(Items from a dataset)
----

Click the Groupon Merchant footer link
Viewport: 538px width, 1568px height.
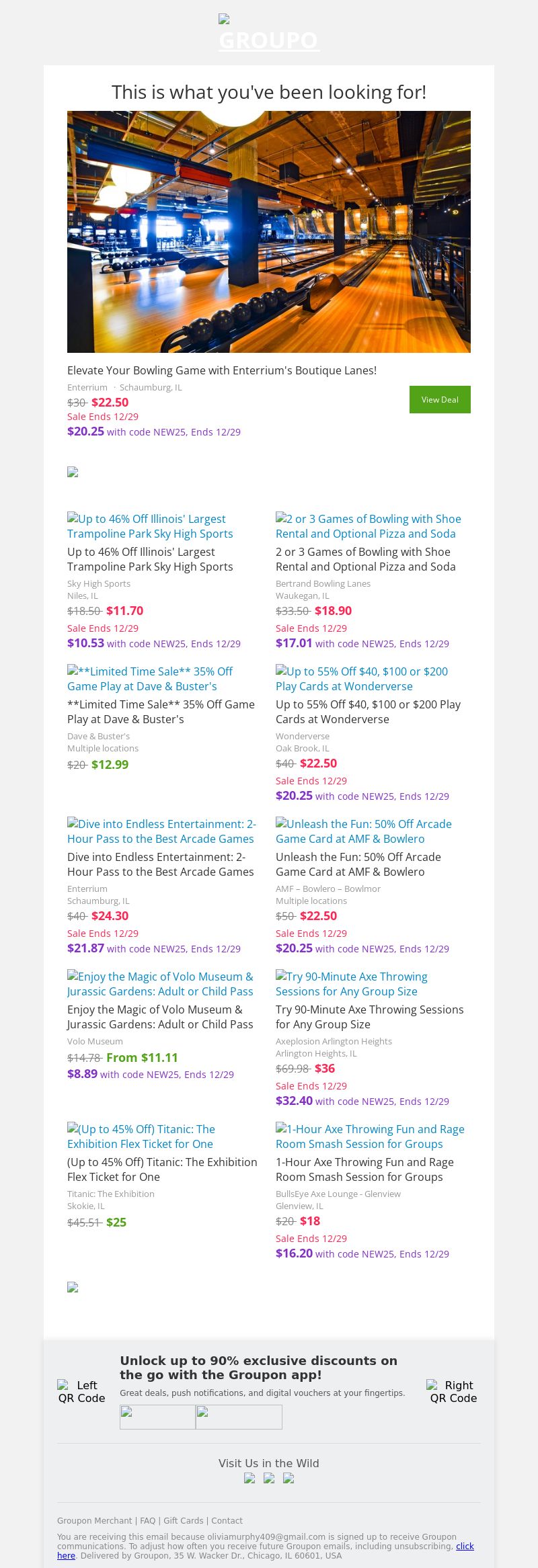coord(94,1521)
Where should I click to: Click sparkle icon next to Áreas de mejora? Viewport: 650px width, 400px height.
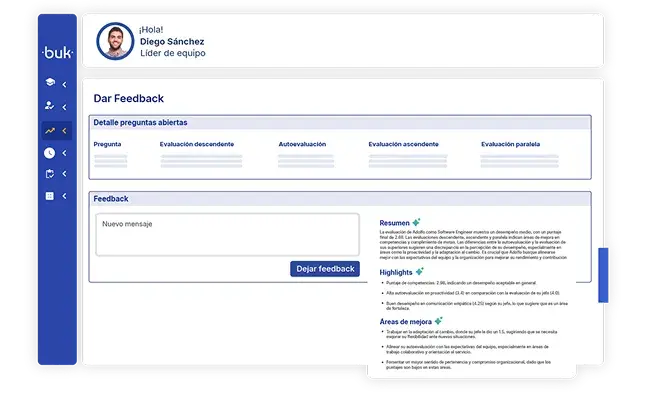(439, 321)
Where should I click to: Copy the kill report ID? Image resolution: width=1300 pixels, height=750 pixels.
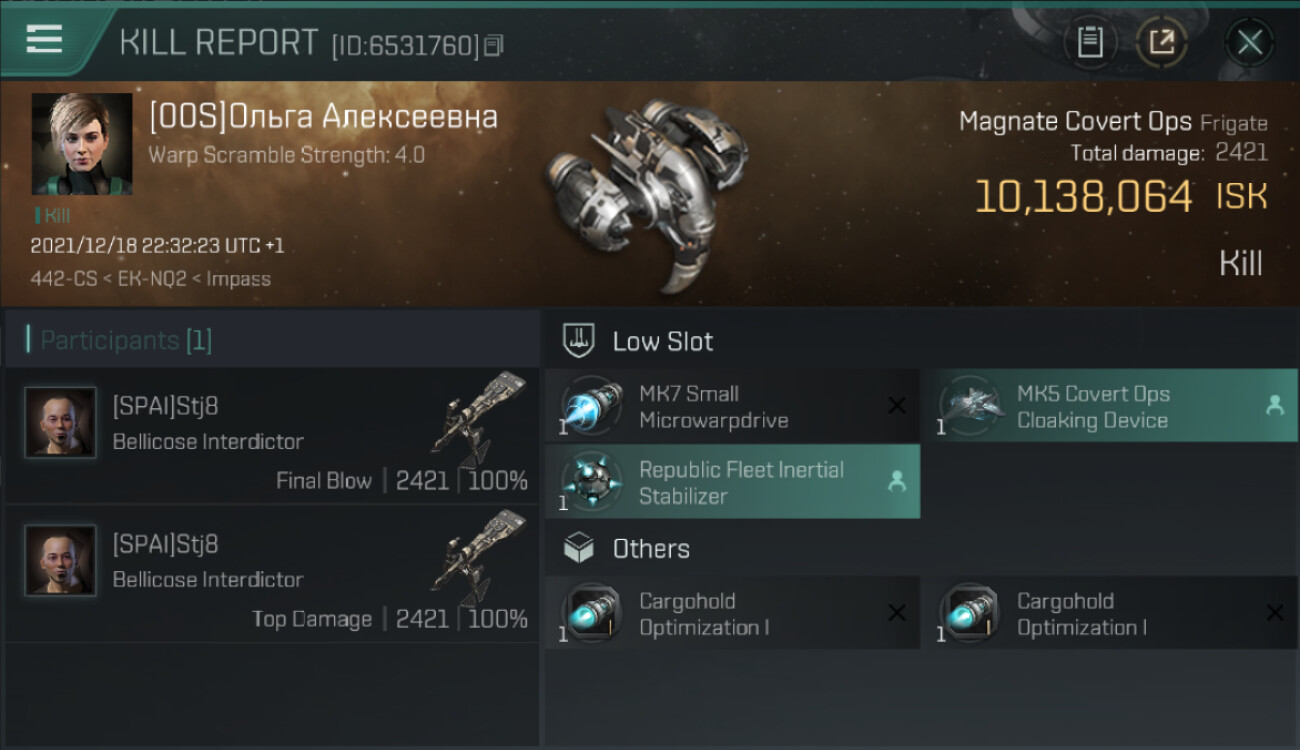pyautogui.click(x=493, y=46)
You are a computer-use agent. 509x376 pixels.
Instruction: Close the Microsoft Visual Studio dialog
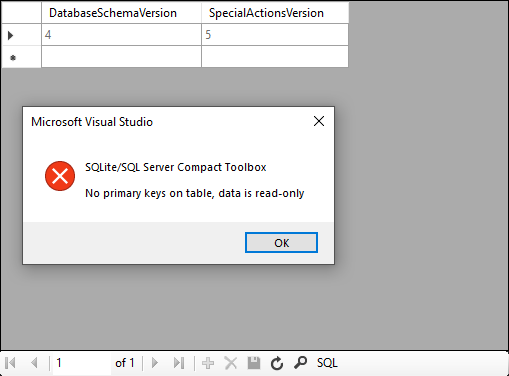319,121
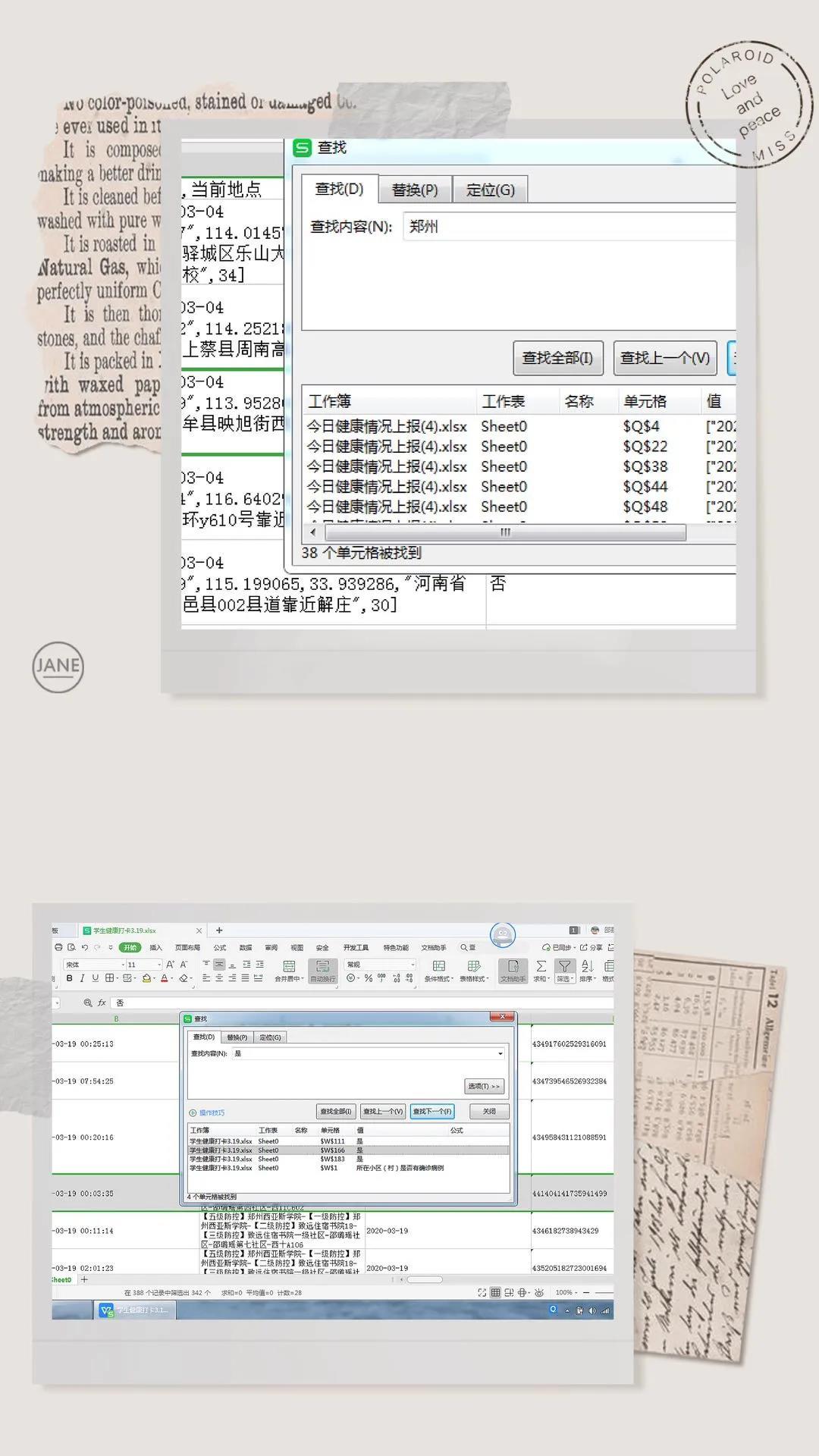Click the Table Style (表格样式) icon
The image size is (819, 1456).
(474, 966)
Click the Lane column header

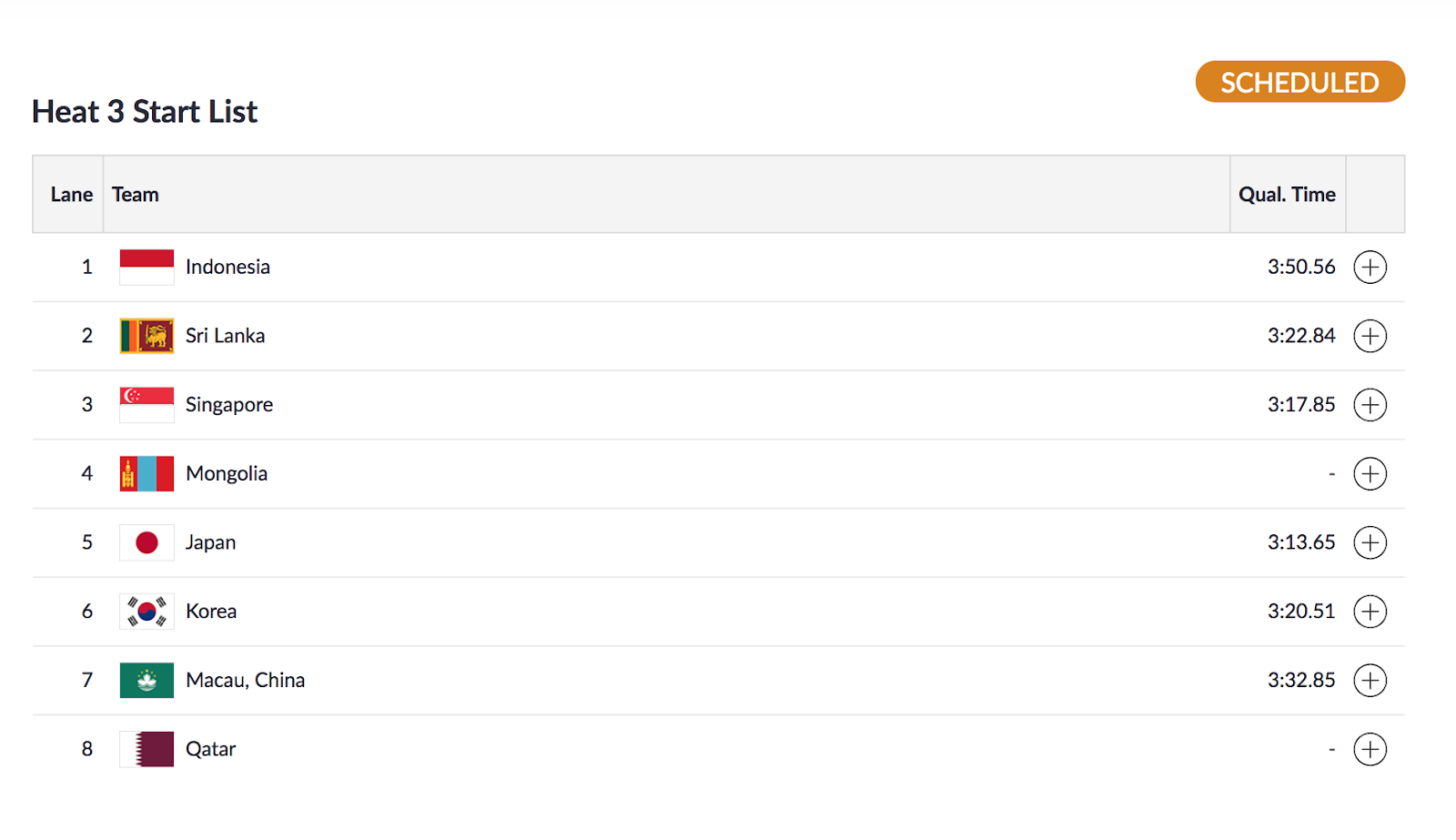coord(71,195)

----

- [Task directions]: Find "Where should I click to: Copy" in the entries, then reproduce that line and each line after it exactly, through the last one. Pictures do not go in.

- [Exercise response]:
Where should I click to: Copy the kill report ID? Image resolution: width=1300 pixels, height=750 pixels.
pyautogui.click(x=493, y=46)
You are a computer-use agent. 509x376 pixels.
Instruction: Close the Microsoft Visual Studio dialog
319,121
Click the Table Style (表格样式) icon
The image size is (819, 1456).
(474, 966)
Click the Lane column header

coord(71,195)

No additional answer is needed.